**EXERCISE GOAL:** Reproduce all of the items below verbatim, keeping the same lines and line breaks.
-- START RECORDS SUPPLIED --
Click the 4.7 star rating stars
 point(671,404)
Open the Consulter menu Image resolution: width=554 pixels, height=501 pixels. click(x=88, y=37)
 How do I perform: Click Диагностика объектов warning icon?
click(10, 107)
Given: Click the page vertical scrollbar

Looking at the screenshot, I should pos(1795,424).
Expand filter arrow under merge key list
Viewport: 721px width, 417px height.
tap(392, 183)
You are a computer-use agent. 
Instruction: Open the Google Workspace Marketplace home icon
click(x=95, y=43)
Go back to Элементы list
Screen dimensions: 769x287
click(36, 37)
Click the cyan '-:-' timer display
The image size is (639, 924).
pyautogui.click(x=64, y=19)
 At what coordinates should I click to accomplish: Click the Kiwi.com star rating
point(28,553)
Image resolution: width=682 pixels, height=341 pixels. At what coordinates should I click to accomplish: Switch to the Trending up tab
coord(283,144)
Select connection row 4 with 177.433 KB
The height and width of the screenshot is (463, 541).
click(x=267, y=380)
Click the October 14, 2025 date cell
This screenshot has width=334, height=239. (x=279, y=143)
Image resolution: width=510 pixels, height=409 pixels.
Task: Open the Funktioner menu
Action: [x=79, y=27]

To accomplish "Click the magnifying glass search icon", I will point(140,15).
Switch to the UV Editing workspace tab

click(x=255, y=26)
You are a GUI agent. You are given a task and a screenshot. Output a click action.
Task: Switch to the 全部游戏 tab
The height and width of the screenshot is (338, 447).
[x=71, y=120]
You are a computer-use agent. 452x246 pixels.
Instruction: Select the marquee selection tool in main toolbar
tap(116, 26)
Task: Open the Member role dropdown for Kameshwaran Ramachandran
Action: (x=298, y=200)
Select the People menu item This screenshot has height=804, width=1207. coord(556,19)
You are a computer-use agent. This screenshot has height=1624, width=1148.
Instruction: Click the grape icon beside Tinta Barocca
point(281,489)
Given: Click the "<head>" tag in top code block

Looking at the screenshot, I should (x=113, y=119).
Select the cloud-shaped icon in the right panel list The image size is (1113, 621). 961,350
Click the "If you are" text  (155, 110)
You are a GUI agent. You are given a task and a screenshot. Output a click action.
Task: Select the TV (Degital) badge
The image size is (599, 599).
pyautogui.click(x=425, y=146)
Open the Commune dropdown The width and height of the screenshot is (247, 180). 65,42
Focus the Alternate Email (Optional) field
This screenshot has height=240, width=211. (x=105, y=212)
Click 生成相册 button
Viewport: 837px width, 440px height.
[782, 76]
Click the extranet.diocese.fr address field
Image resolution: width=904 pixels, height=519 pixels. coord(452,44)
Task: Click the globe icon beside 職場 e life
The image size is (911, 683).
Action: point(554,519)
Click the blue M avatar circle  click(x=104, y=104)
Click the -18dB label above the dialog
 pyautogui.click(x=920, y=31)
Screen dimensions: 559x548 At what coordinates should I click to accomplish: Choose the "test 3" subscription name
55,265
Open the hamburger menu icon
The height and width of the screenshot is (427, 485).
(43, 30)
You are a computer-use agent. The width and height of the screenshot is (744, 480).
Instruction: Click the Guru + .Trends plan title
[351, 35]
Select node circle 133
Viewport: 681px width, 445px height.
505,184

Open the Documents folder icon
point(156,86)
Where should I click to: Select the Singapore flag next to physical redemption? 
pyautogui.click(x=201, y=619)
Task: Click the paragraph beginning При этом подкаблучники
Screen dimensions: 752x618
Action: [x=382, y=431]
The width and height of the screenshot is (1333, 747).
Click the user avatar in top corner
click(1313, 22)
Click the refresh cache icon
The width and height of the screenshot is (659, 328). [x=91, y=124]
-- END RECORDS SUPPLIED --
**EXERCISE OUTPUT:**
Click the 4.7 star rating stars
 point(671,404)
Open the Consulter menu Image resolution: width=554 pixels, height=501 pixels. click(x=88, y=37)
 How do I perform: Click Диагностика объектов warning icon?
click(10, 107)
Given: Click the page vertical scrollbar

Looking at the screenshot, I should pos(1795,424).
Expand filter arrow under merge key list
Viewport: 721px width, 417px height.
tap(392, 183)
You are a computer-use agent. 
Instruction: Open the Google Workspace Marketplace home icon
click(x=95, y=43)
Go back to Элементы list
Screen dimensions: 769x287
click(36, 37)
Click the cyan '-:-' timer display
The image size is (639, 924).
pyautogui.click(x=64, y=19)
 At what coordinates should I click to accomplish: Click the Kiwi.com star rating
point(28,553)
Image resolution: width=682 pixels, height=341 pixels. At what coordinates should I click to accomplish: Switch to the Trending up tab
coord(283,144)
Select connection row 4 with 177.433 KB
The height and width of the screenshot is (463, 541).
click(x=267, y=380)
Click the October 14, 2025 date cell
This screenshot has width=334, height=239. (x=279, y=143)
Image resolution: width=510 pixels, height=409 pixels.
Task: Open the Funktioner menu
Action: [x=79, y=27]

To accomplish "Click the magnifying glass search icon", I will point(140,15).
Switch to the UV Editing workspace tab

click(x=255, y=26)
You are a GUI agent. You are given a task and a screenshot. Output a click action.
Task: Switch to the 全部游戏 tab
The height and width of the screenshot is (338, 447).
[x=71, y=120]
You are a computer-use agent. 452x246 pixels.
Instruction: Select the marquee selection tool in main toolbar
tap(116, 26)
Task: Open the Member role dropdown for Kameshwaran Ramachandran
Action: (x=298, y=200)
Select the People menu item This screenshot has height=804, width=1207. coord(556,19)
You are a computer-use agent. This screenshot has height=1624, width=1148.
Instruction: Click the grape icon beside Tinta Barocca
point(281,489)
Given: Click the "<head>" tag in top code block

Looking at the screenshot, I should (x=113, y=119).
Select the cloud-shaped icon in the right panel list The image size is (1113, 621). 961,350
Click the "If you are" text  (155, 110)
You are a GUI agent. You are given a task and a screenshot. Output a click action.
Task: Select the TV (Degital) badge
The image size is (599, 599).
pyautogui.click(x=425, y=146)
Open the Commune dropdown The width and height of the screenshot is (247, 180). 65,42
Focus the Alternate Email (Optional) field
This screenshot has height=240, width=211. (x=105, y=212)
Click 生成相册 button
Viewport: 837px width, 440px height.
[782, 76]
Click the extranet.diocese.fr address field
Image resolution: width=904 pixels, height=519 pixels. coord(452,44)
Task: Click the globe icon beside 職場 e life
The image size is (911, 683).
Action: point(554,519)
Click the blue M avatar circle  click(x=104, y=104)
Click the -18dB label above the dialog
 pyautogui.click(x=920, y=31)
Screen dimensions: 559x548 At what coordinates should I click to accomplish: Choose the "test 3" subscription name
55,265
Open the hamburger menu icon
The height and width of the screenshot is (427, 485).
(43, 30)
You are a computer-use agent. The width and height of the screenshot is (744, 480).
Instruction: Click the Guru + .Trends plan title
[351, 35]
Select node circle 133
Viewport: 681px width, 445px height.
505,184

Open the Documents folder icon
point(156,86)
Where should I click to: Select the Singapore flag next to physical redemption? 
pyautogui.click(x=201, y=619)
Task: Click the paragraph beginning При этом подкаблучники
Screen dimensions: 752x618
Action: [x=382, y=431]
The width and height of the screenshot is (1333, 747).
Click the user avatar in top corner
click(1313, 22)
Click the refresh cache icon
The width and height of the screenshot is (659, 328). [x=91, y=124]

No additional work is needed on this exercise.